When he started having to urinate frequently, his mother, Elizabeth, took him to the doctor’s office, where his parents expected him to be diagnosed with an infection.
Instead, an in-office test revealed his blood sugar levels were dangerously elevated to about eight times the normal limit.
“We’re really lucky we caught him before he passed out,” his mother said.
“I was shell-shocked,” he added.
He was taken to an emergency room and then transferred to Summa Akron City Hospital, where he spent three days in the intensive-care unit.
Instead of focusing on the start of school and upcoming band performances, Schmidt spent his time learning how to administer insulin shots and watch his diet.
Months later, he got an insulin pump, which is programmed to administer insulin based on his blood sugar levels and the amount and type of food he eats.
As Schmidt learned about his diabetes and wanted to share the information, his father suggested he resurrect and update his old website — http://alexcomics.com. The elder Schmidt started the site for his son several years earlier to post the comics he used to draw.

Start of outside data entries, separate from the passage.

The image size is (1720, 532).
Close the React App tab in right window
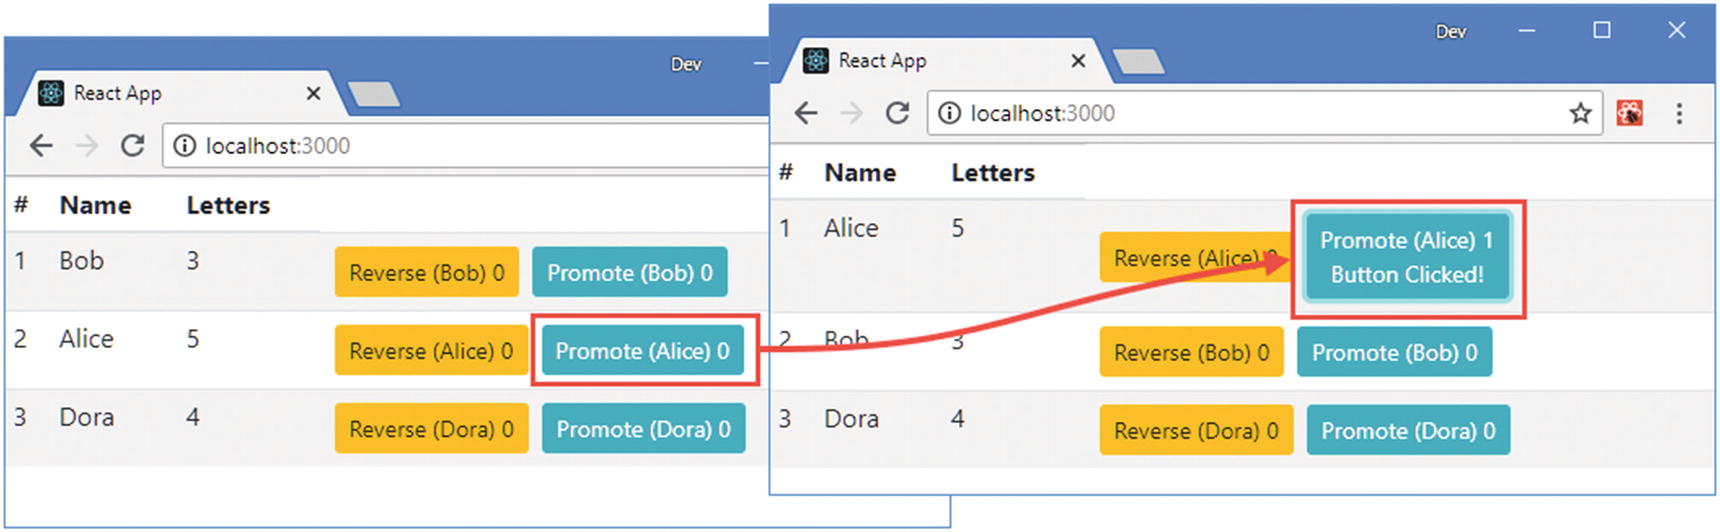click(1078, 61)
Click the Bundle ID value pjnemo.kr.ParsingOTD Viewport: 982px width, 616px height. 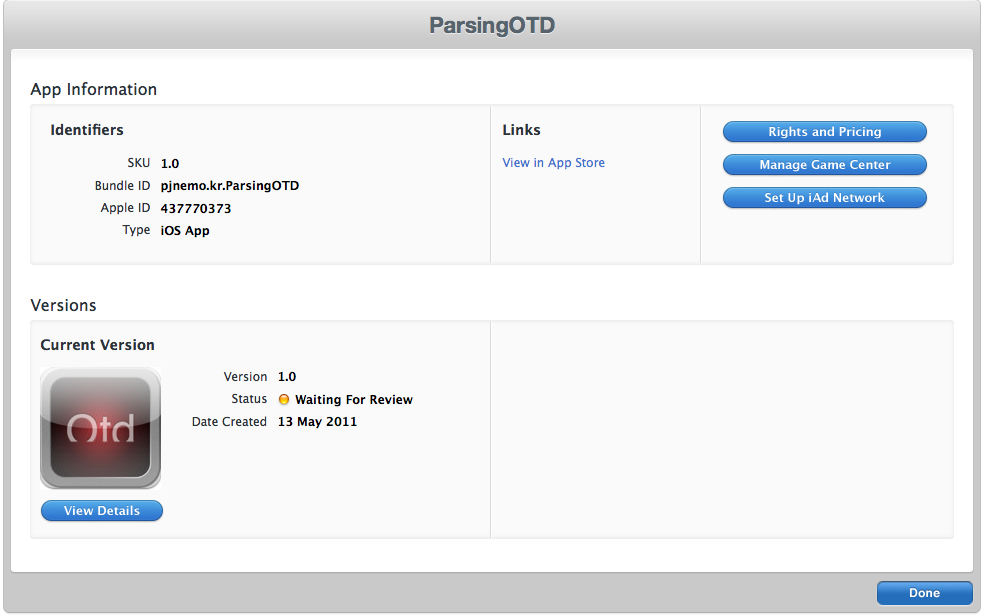(230, 186)
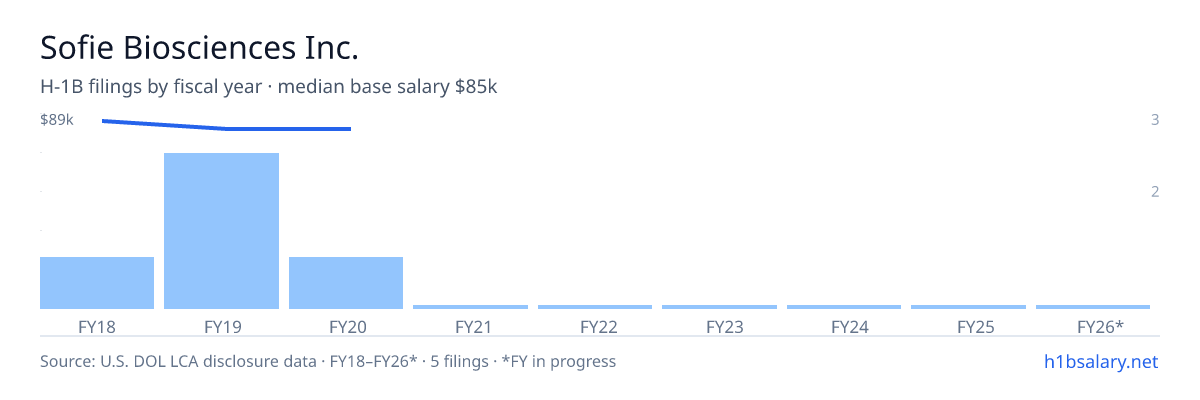Select the tall FY19 bar
This screenshot has width=1200, height=400.
point(221,231)
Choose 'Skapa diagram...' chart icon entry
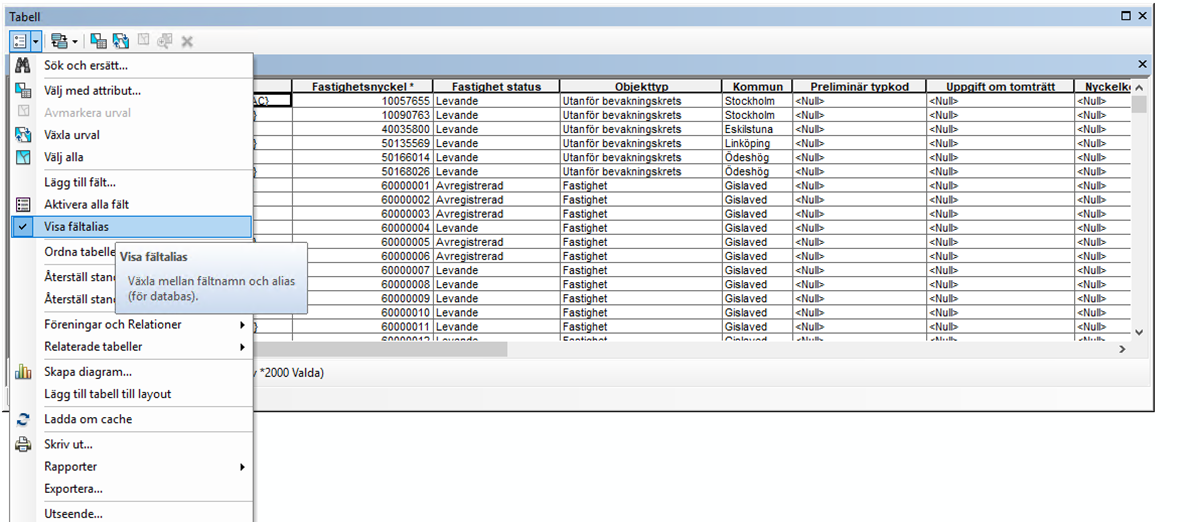This screenshot has height=522, width=1198. 87,372
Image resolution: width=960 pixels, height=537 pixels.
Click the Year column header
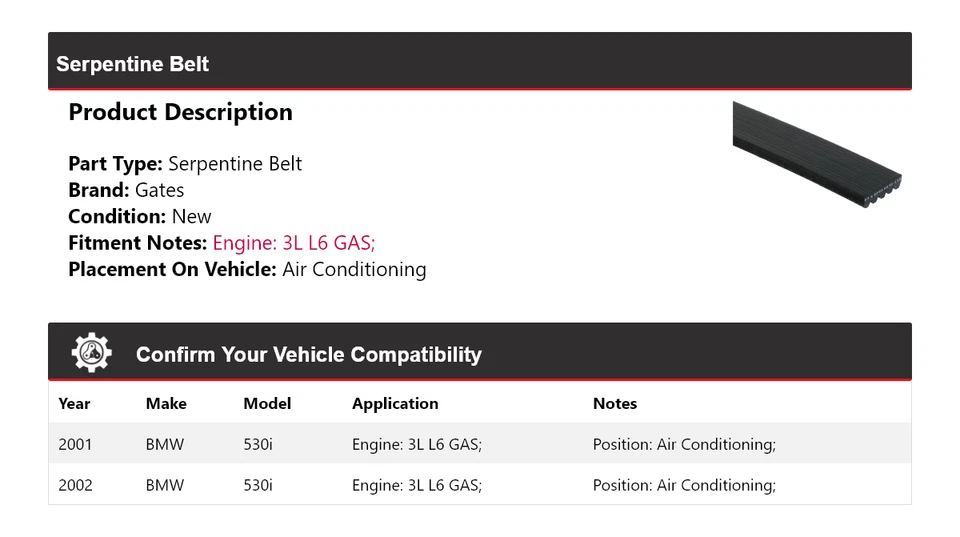tap(74, 404)
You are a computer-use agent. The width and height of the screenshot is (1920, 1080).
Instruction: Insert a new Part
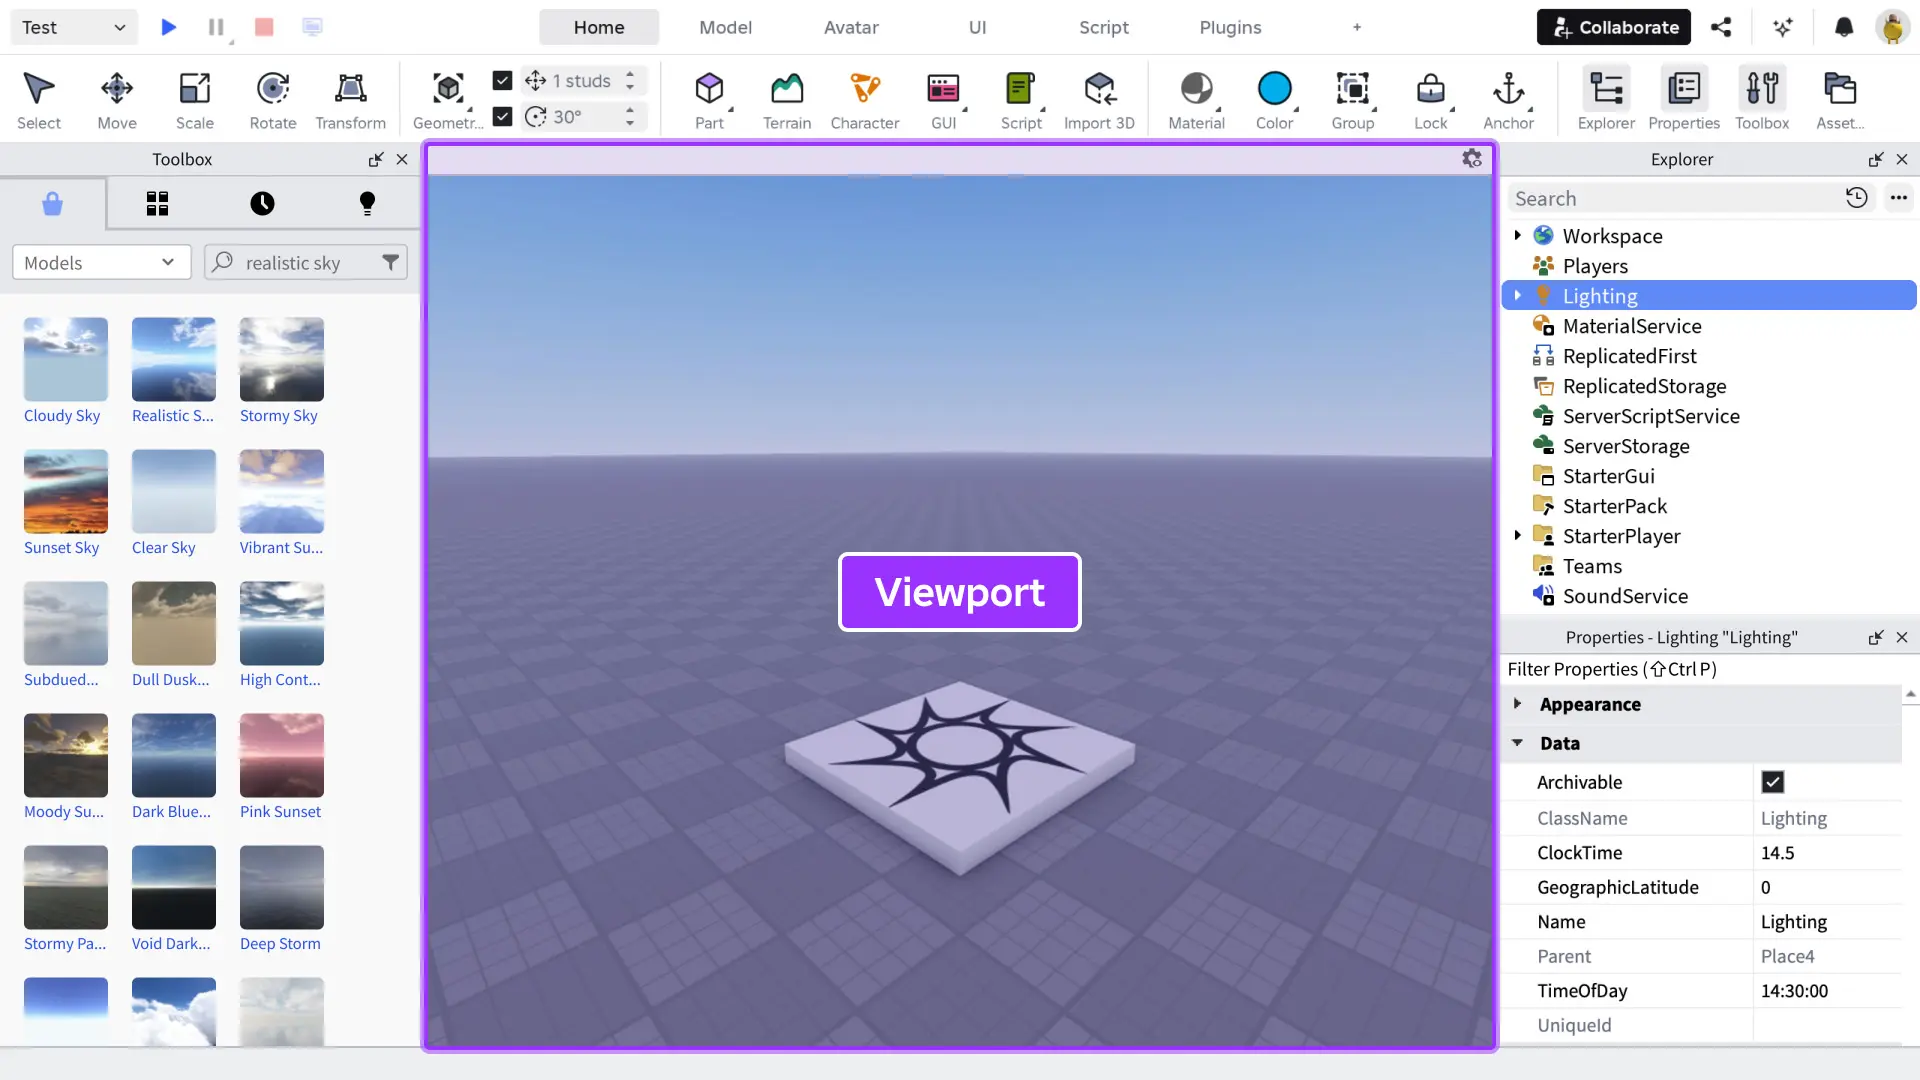coord(710,97)
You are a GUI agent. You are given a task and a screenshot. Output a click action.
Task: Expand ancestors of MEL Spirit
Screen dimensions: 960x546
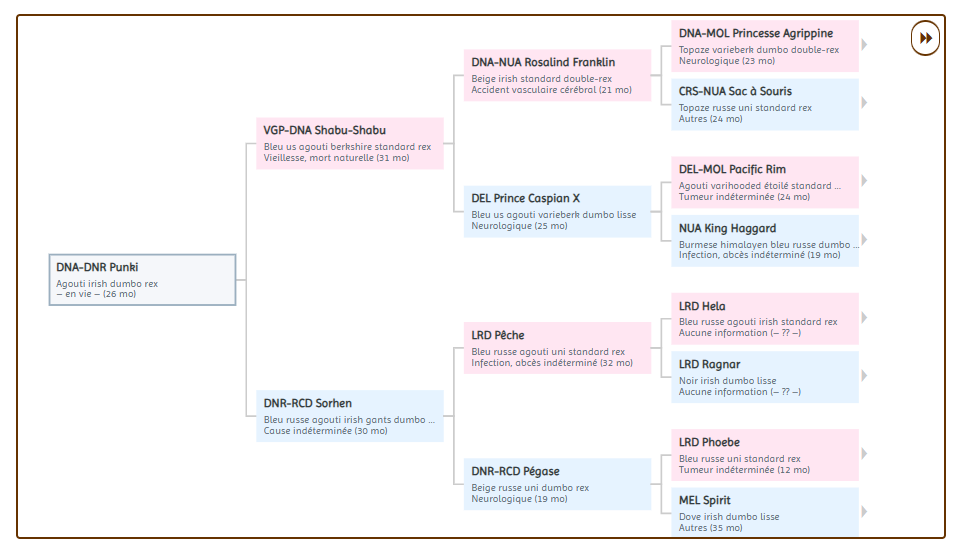pyautogui.click(x=864, y=512)
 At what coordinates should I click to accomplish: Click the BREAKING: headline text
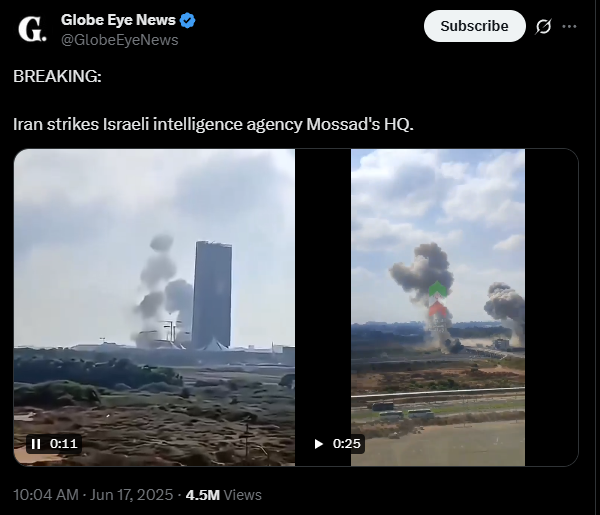click(57, 76)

Since then, he’s written honest, humor-filled posts about learning to manage his diabetes, as well as an educational video he created.
“Alex knows so much about this disease,” his father said. “He does his research.”
He reminds friends and family that although he has a disease, he’s still a typical teen who likes to hang out with his friends and play the piano and drums.
“It’s a manageable disease,” he reassures them. “I think I’ll be fine. I take medicine. It’s not a big deal to me.”
In recent months, he’s been using the website to help raise money for the upcoming American Diabetes Association fundraiser.
“In those early days, the American Diabetes Association was the key source for me, my family, and my friends as we struggled to come to terms with diabetes,” Schmidt said in a recent blog post. “Any question we could think of was answered in their website. Through the ADA website forums, I was able to connect with other teenagers and adults who also have diabetes.
“Over the last few months, I’ve learned that although education is an important part of their mission, the ADA is much more than that. They also fund research into diabetes, and let me tell you when they finally perfect that artificial pancreas I will be first in line! They also engage in advocacy for those of us who have diabetes at the local, state, and national level.
“Because of all the good work that the ADA does, I am riding in the 2013 Tour de Cure to help raise money to support their mission.”
He has a goal of raising at least $1,000 for the charity. (Participants in Tour de Cure events pledge to collect at least $200 in donations.)
“We couldn’t be more proud of how Alex has handled this,” his father said.